PS: Glad I am not the only one who people mistake for a babysitter. Must be our youthful good looks. Ha!

joy said...

Happy Birthday, Brianna! Since I am personally well-entrenched in my thirties (I just turned 35--talk about sounding older), I can say with authority that my thirties are really really great. But,you still have another year of your twenties to enjoy. I enjoyed your perspective on aging and God being present--as usual you have much wisdom. Thanks for sharing and happy birthday!

Kevin Heldt said...

Happy Birthday Beautiful. I love you.

Lori said...

Hi! I am coming out of hiding to wish you a Happy Birthday!! I hope your day is great!

Mama Melissa said...

Happy, happy birthday!!! :) Pray blessings fill the year!

Melissa

Jennifer Isaac said...

Could you just hurry up and enter your thirties?!? Before I leave them?!?! :)

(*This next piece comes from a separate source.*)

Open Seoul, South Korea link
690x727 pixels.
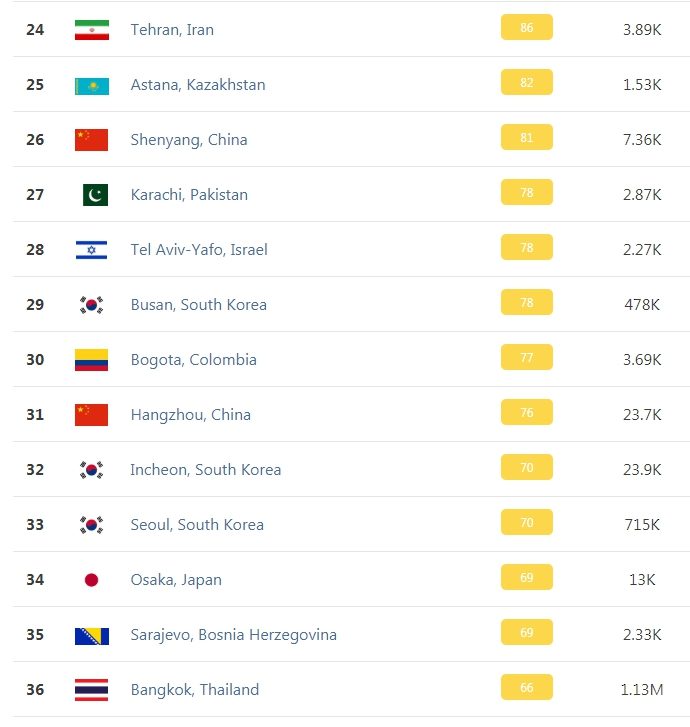click(x=197, y=524)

Happy Birthday - so thankful you were born and that I get to know you!

Love,
Jennifer

zunzun said...

Happy Birthday!

Brianna Heldt said...

Jennifer thank you for the sweet words! We can both be in the same decade starting NEXT July 14th, I think!!!! Heehee!!!!

Rachel said...

You definitely start to feel old when the "it" celebrities and sports players are much younger than you. All of a sudden your generation are playing moms and getting coaching jobs. We all have to grow up sometime. Happy Birthday, again. You wanna close out your 20's by running a 10k in October???

Brianna Heldt said...

Rachel ha! Thanks, but no thanks, I think I'll have to pass on the 10k. :) And so true about the celebrities.

Charla Liedahl said...

Hope you had a wonderfful day and will have another fabulous year! I was a wreck when I truned 30 because I hadn't achieved so much of what I dreamed of...but then a couple months later Todd and I started dating and EVERYTHING has been better since! My 30's have been awesome so far. Yours will be, too! I just know it!